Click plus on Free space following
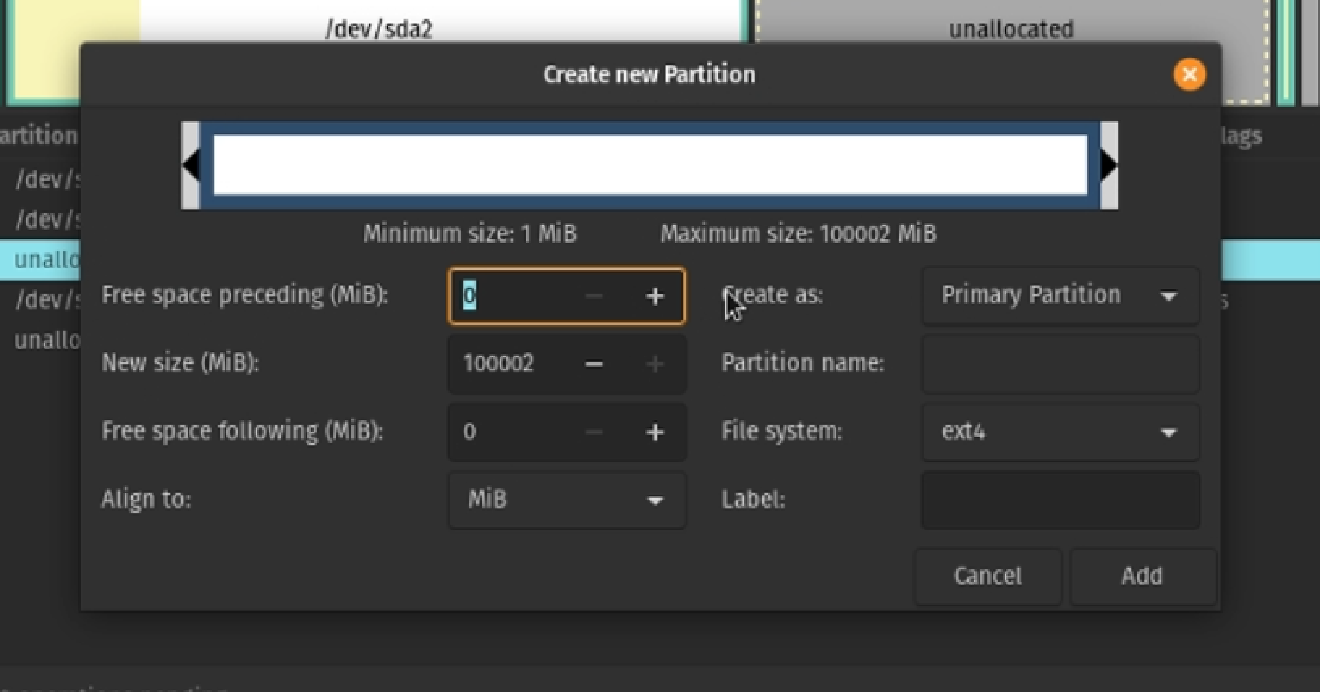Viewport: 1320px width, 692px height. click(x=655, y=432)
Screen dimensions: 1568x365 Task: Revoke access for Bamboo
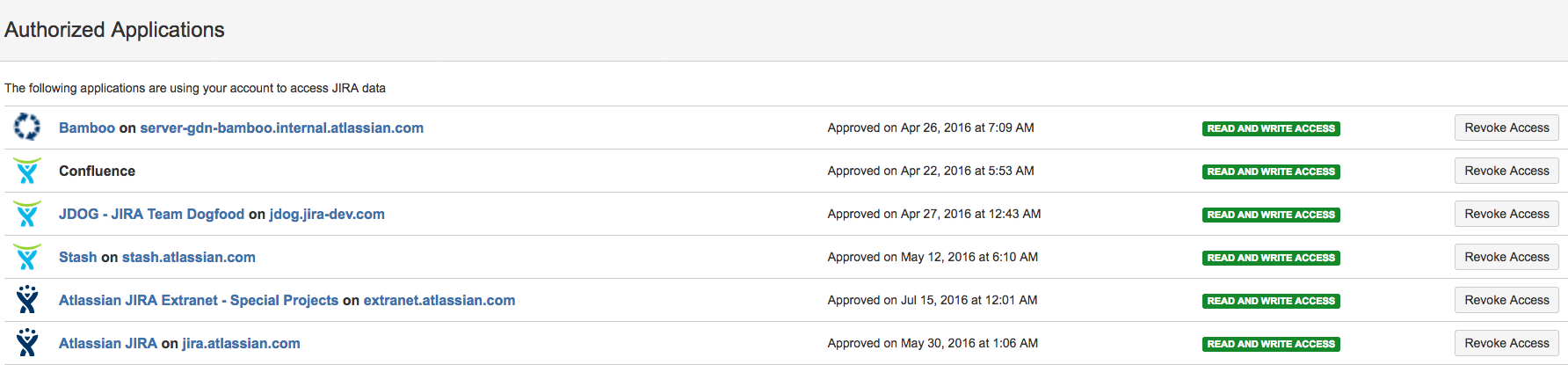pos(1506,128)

* * *

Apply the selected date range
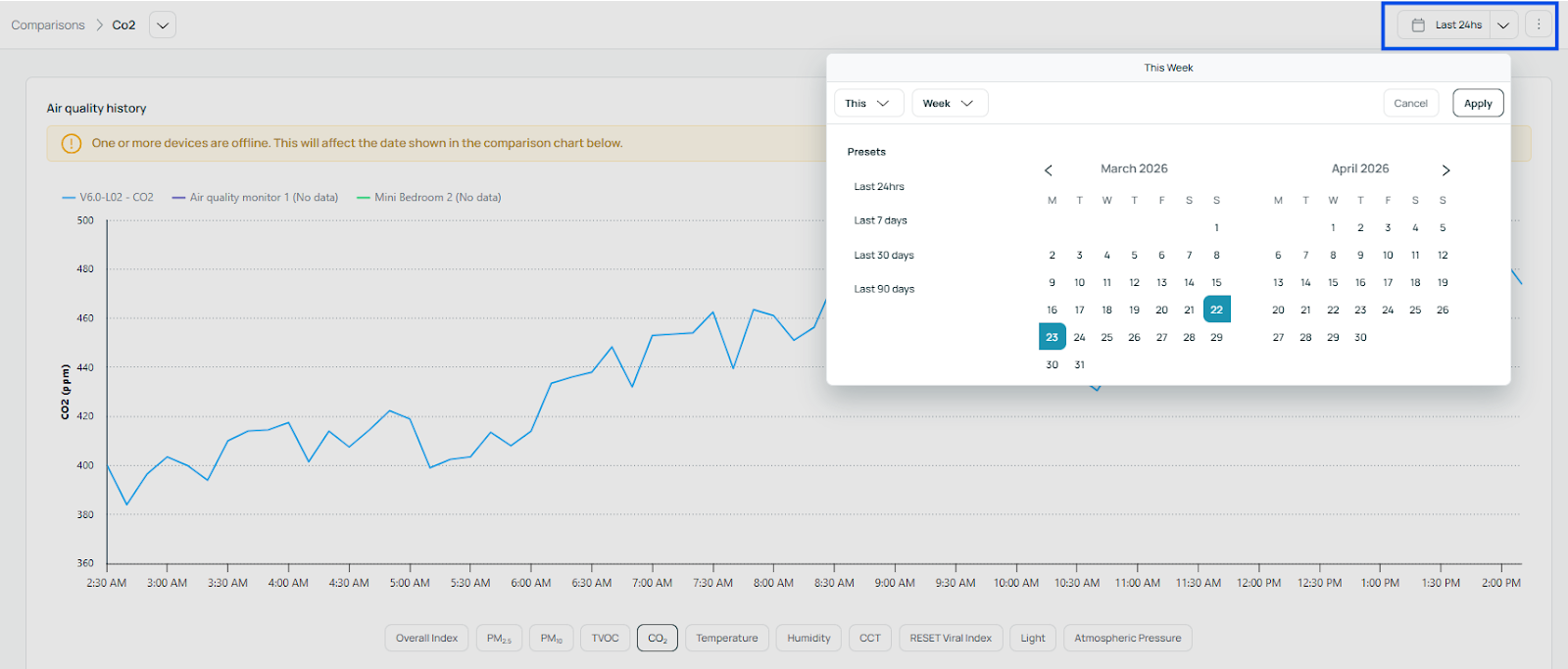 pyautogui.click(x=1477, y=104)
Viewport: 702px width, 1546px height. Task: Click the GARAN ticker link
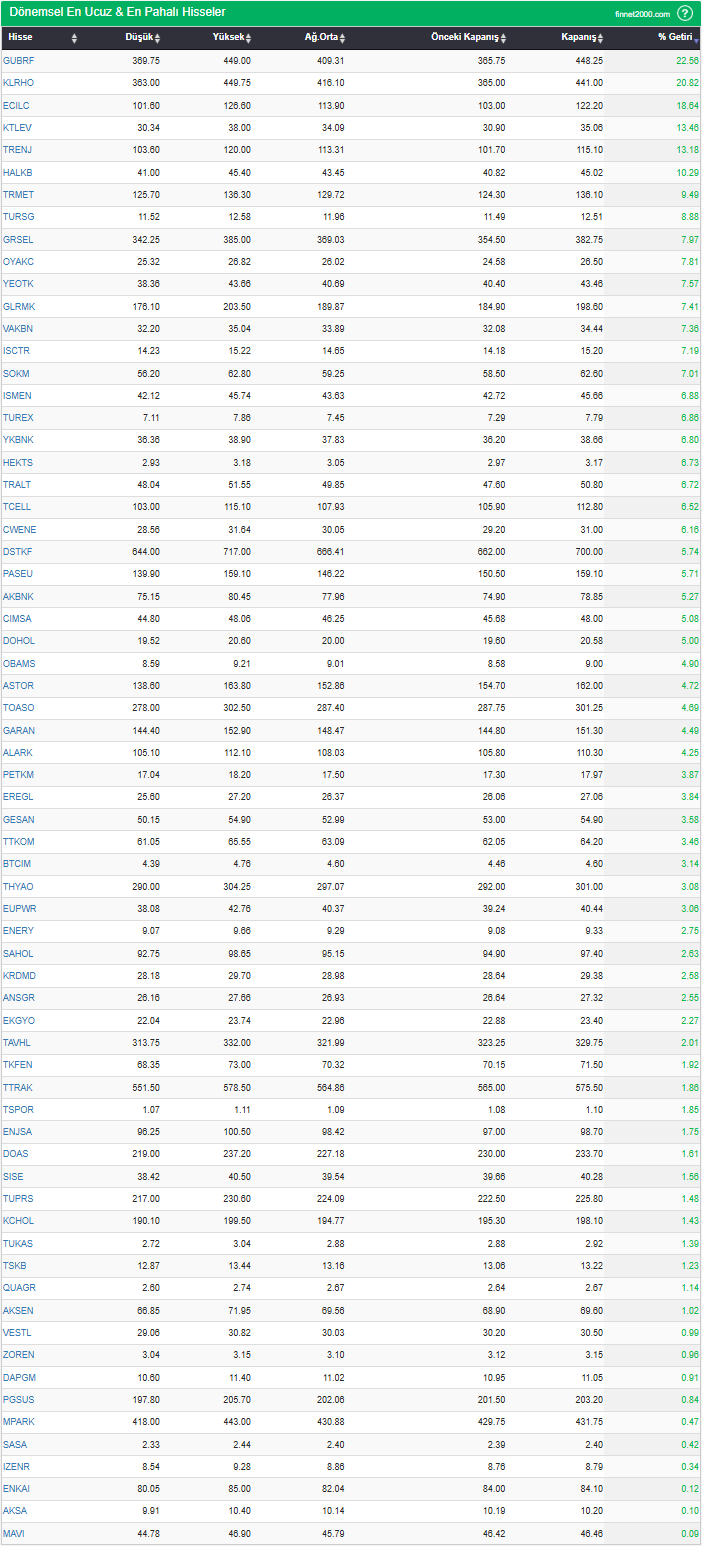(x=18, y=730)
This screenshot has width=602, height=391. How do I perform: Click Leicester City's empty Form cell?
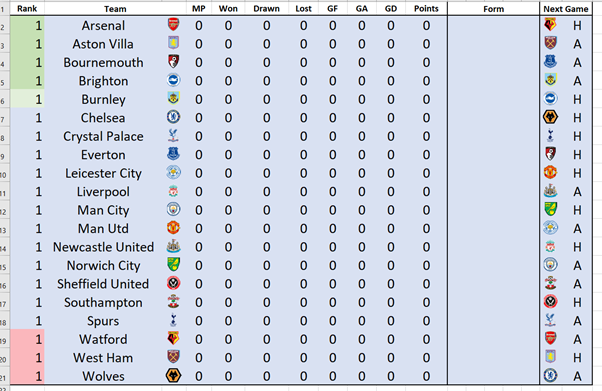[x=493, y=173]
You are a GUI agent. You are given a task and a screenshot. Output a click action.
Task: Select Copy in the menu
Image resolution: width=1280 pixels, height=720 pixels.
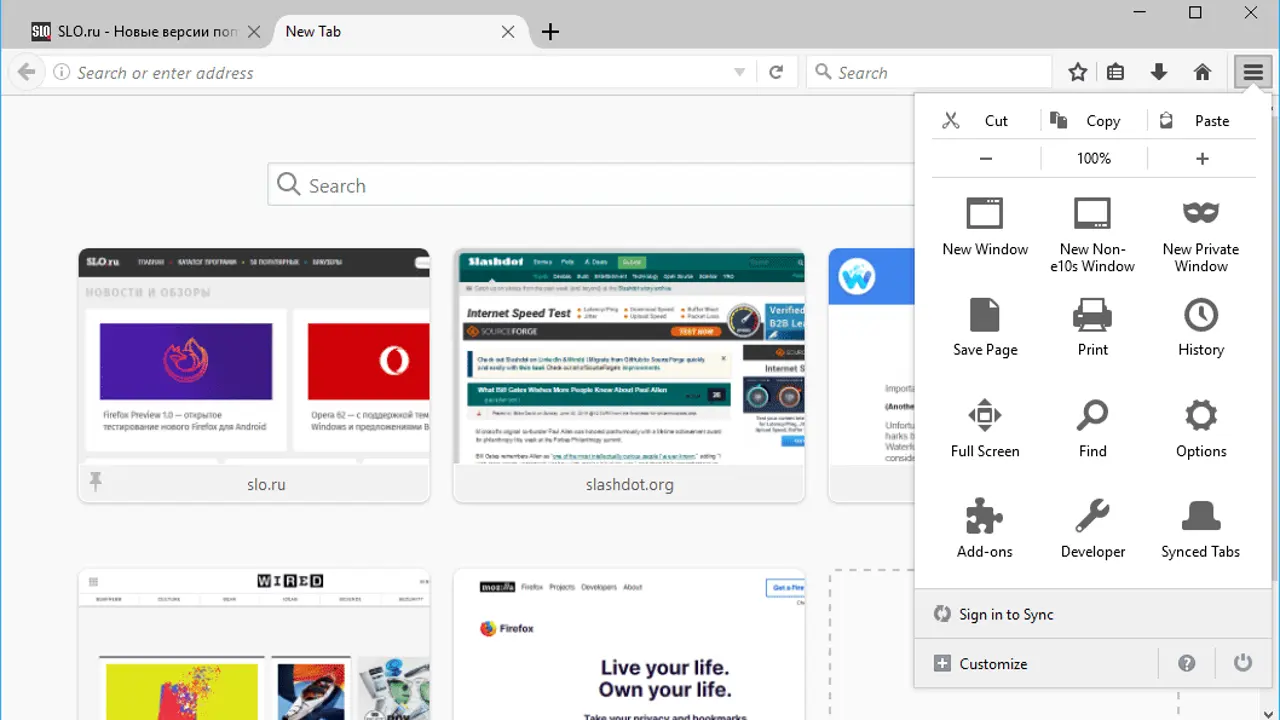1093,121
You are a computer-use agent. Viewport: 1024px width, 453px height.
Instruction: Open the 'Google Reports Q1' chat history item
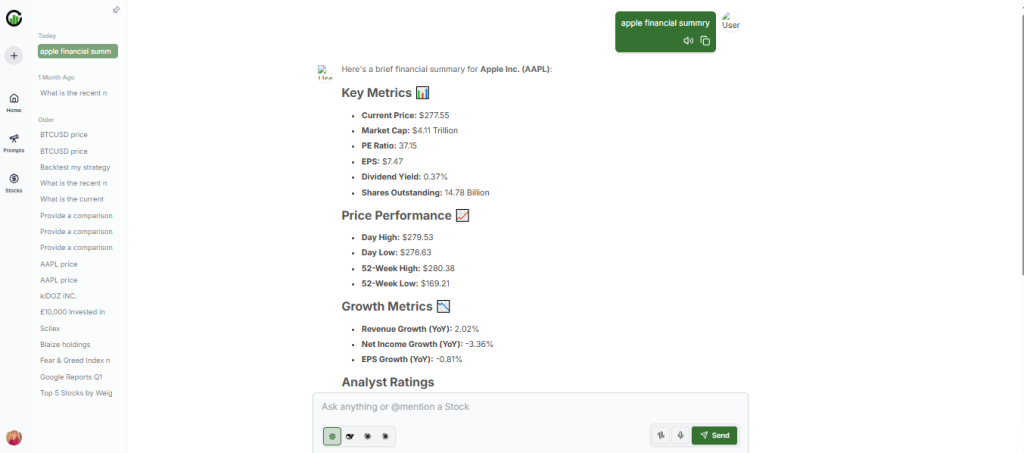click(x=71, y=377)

YOUR GOAL: Looking only at the entries, count the lines that contain the word "agent", then state that count and nothing else.

TASK ANSWER: 2